++++ EXTRACTED MATERIAL ++++
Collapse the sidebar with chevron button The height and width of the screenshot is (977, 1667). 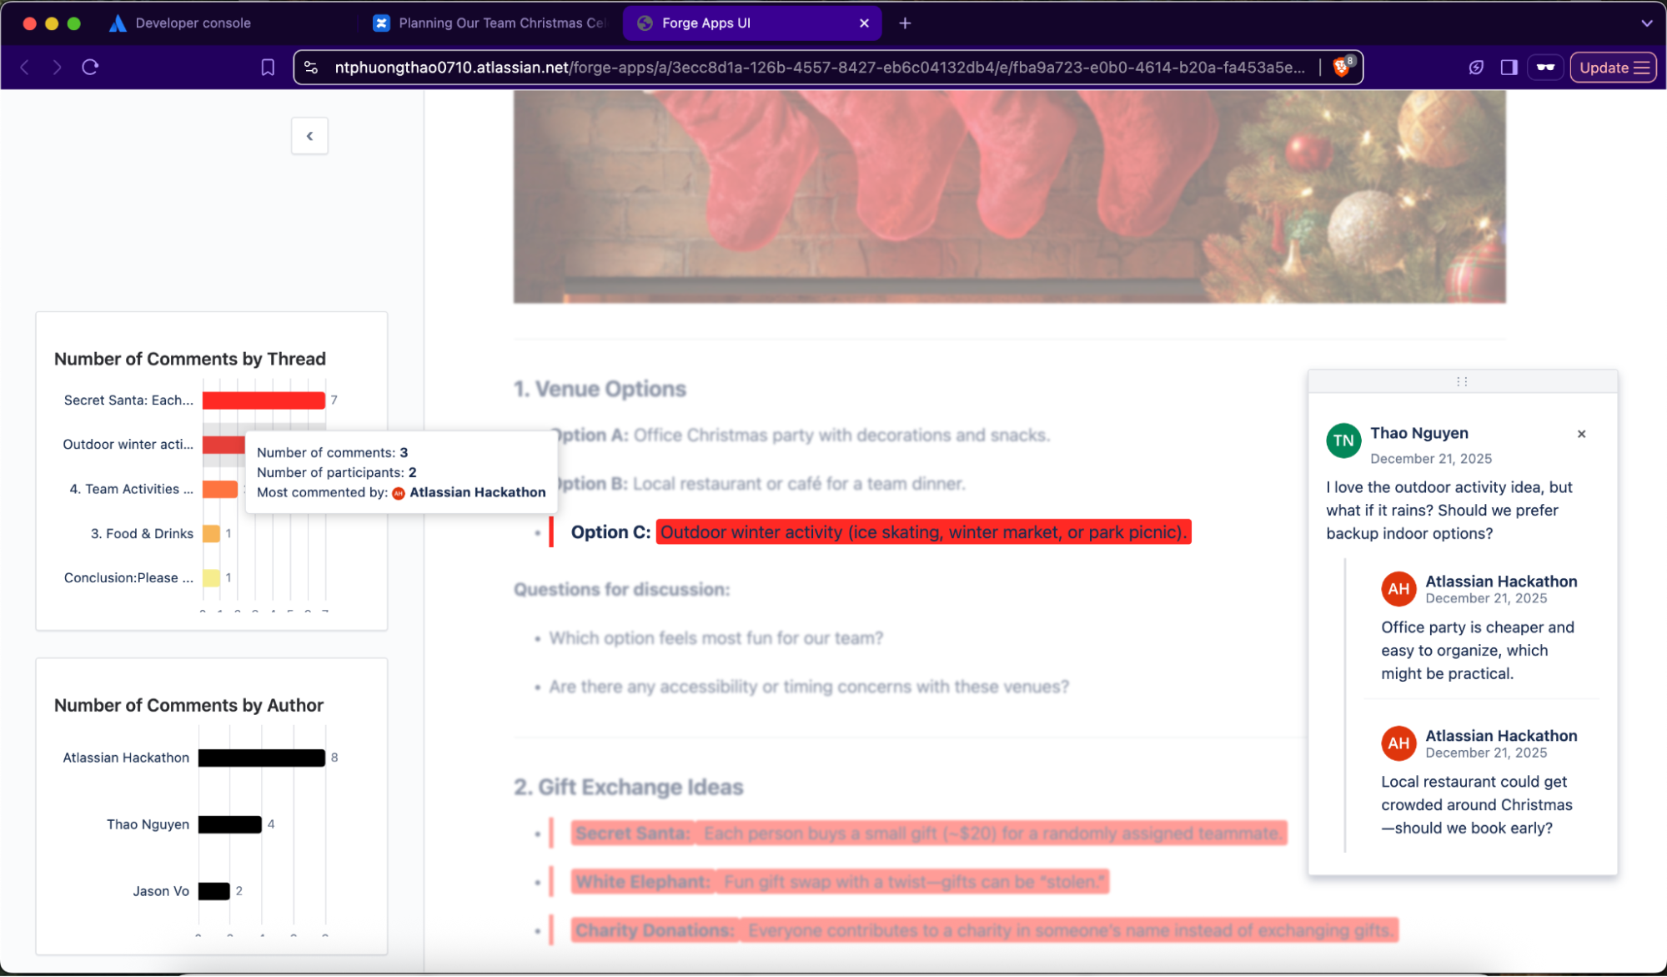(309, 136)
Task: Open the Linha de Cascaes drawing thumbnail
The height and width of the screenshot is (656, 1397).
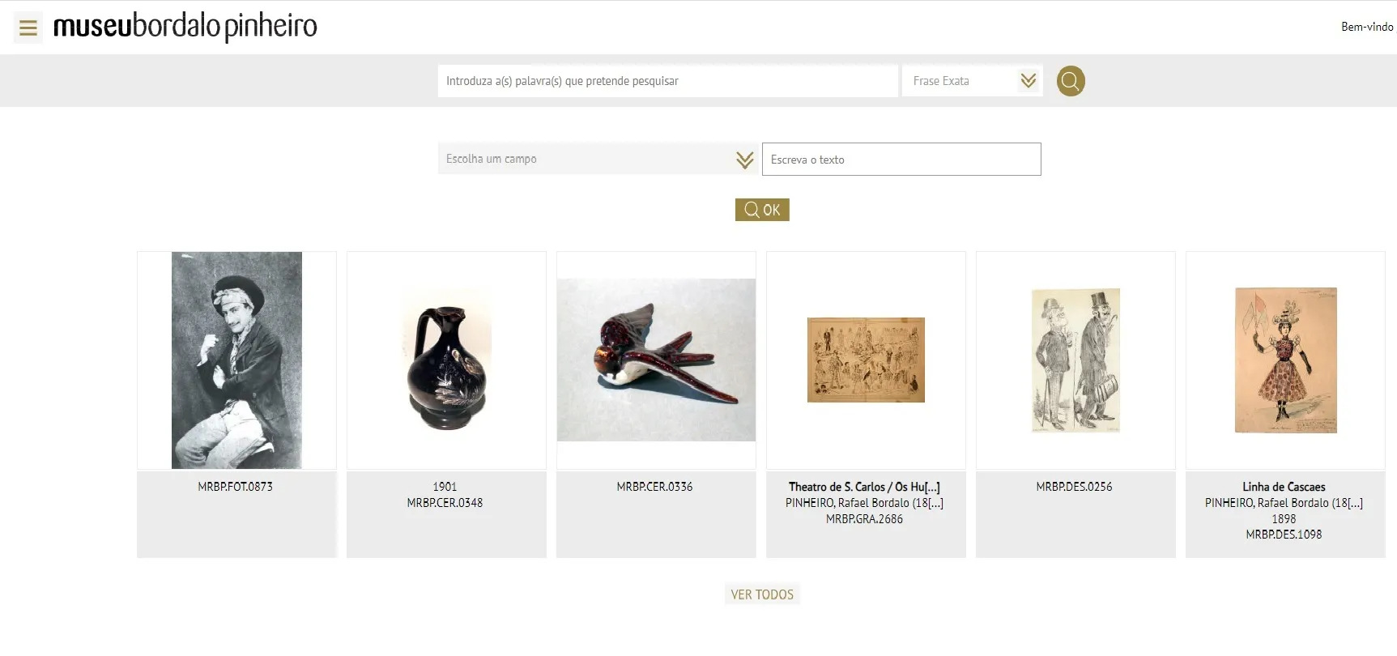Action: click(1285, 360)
++++
++++ EXTRACTED MATERIAL ++++
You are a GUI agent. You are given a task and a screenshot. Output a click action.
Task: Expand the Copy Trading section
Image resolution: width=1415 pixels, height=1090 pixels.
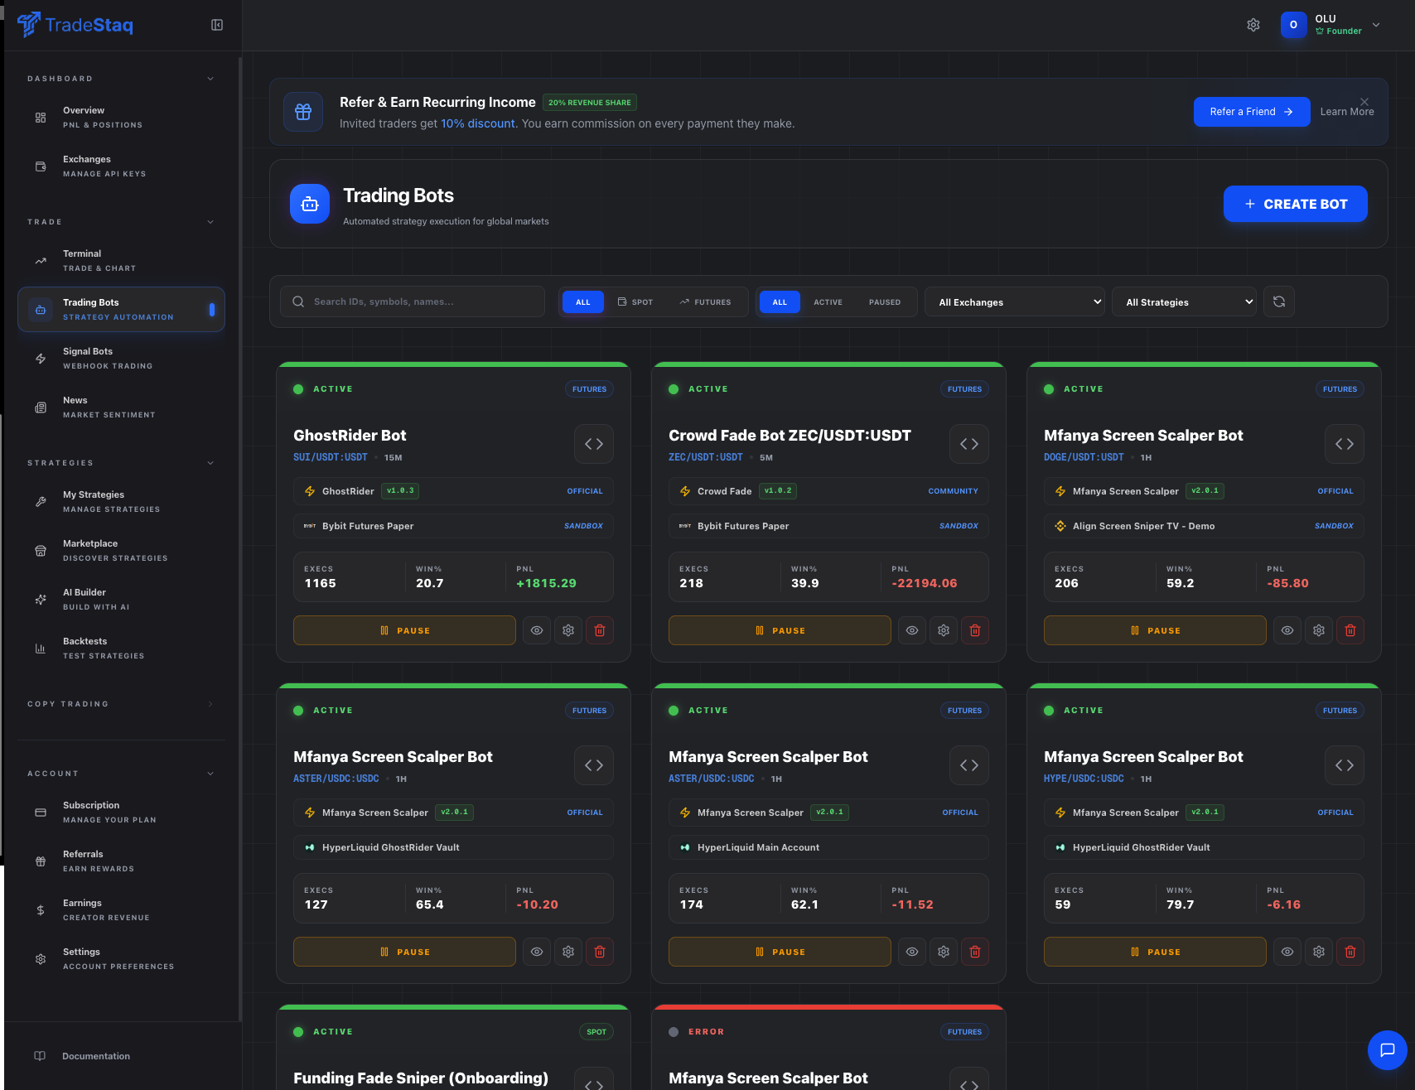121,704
++++
++++ EXTRACTED MATERIAL ++++
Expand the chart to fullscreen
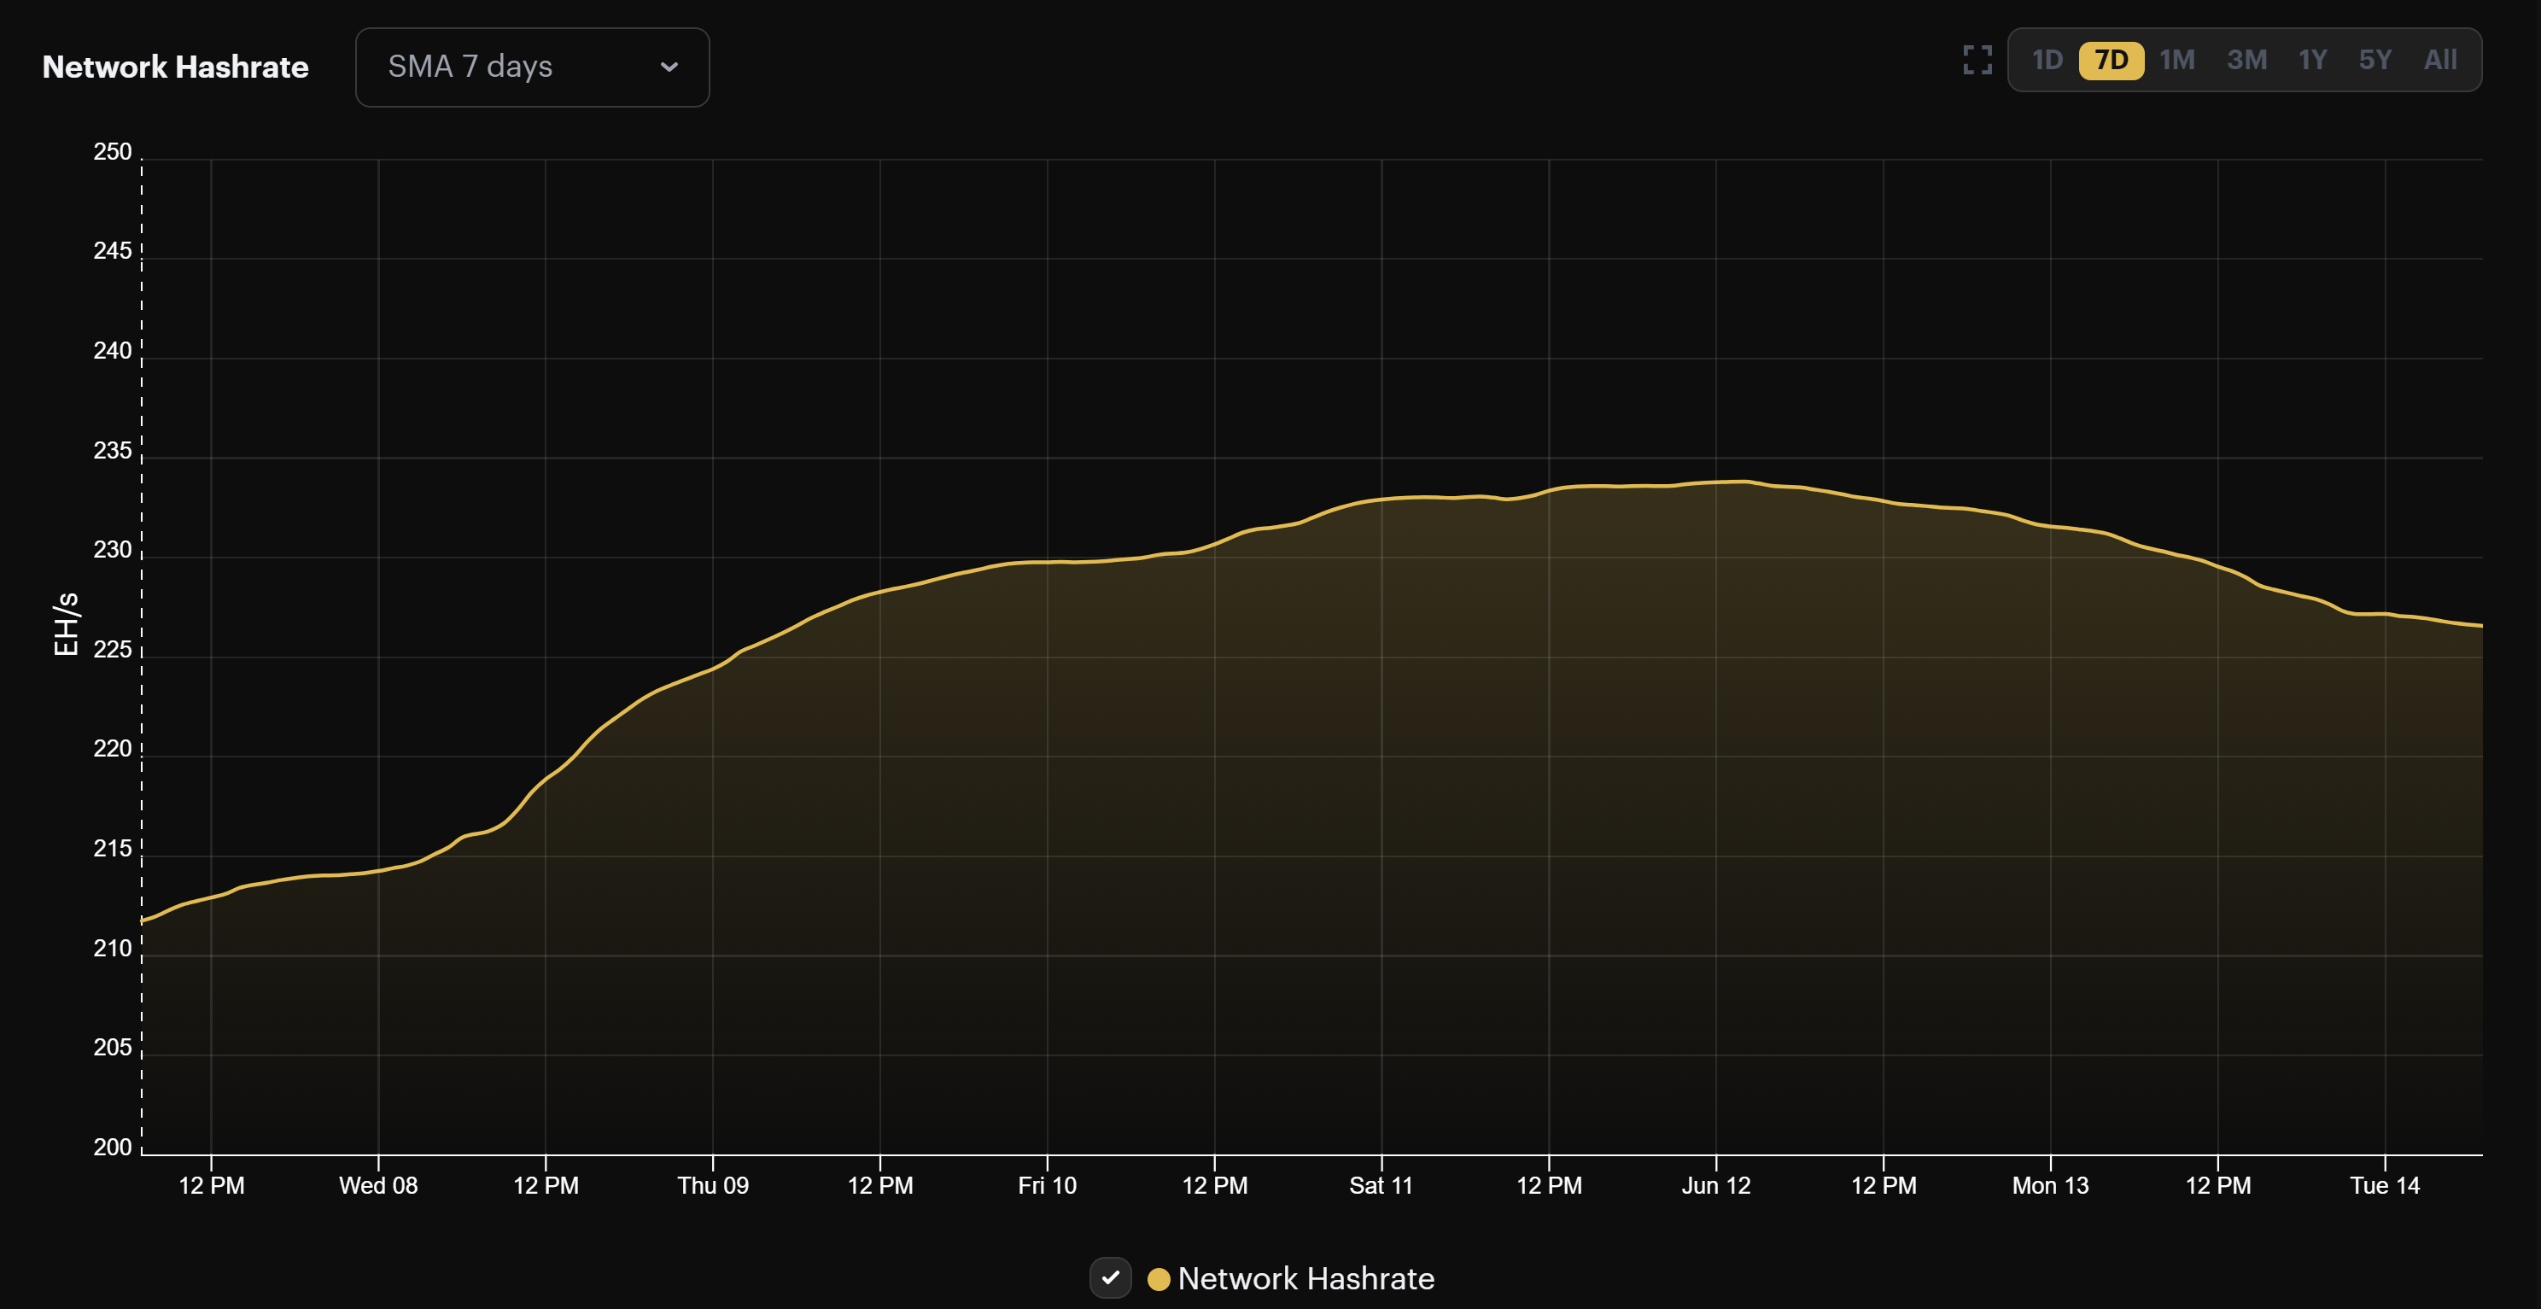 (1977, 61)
++++
■ WHAT TO PRODUCE
Pull out every line of the listing above that contains the word "Expand", and reproduce each one in full.

■ THE SOLUTION
Task: Expand the Copy Trading section
Expand the chart to fullscreen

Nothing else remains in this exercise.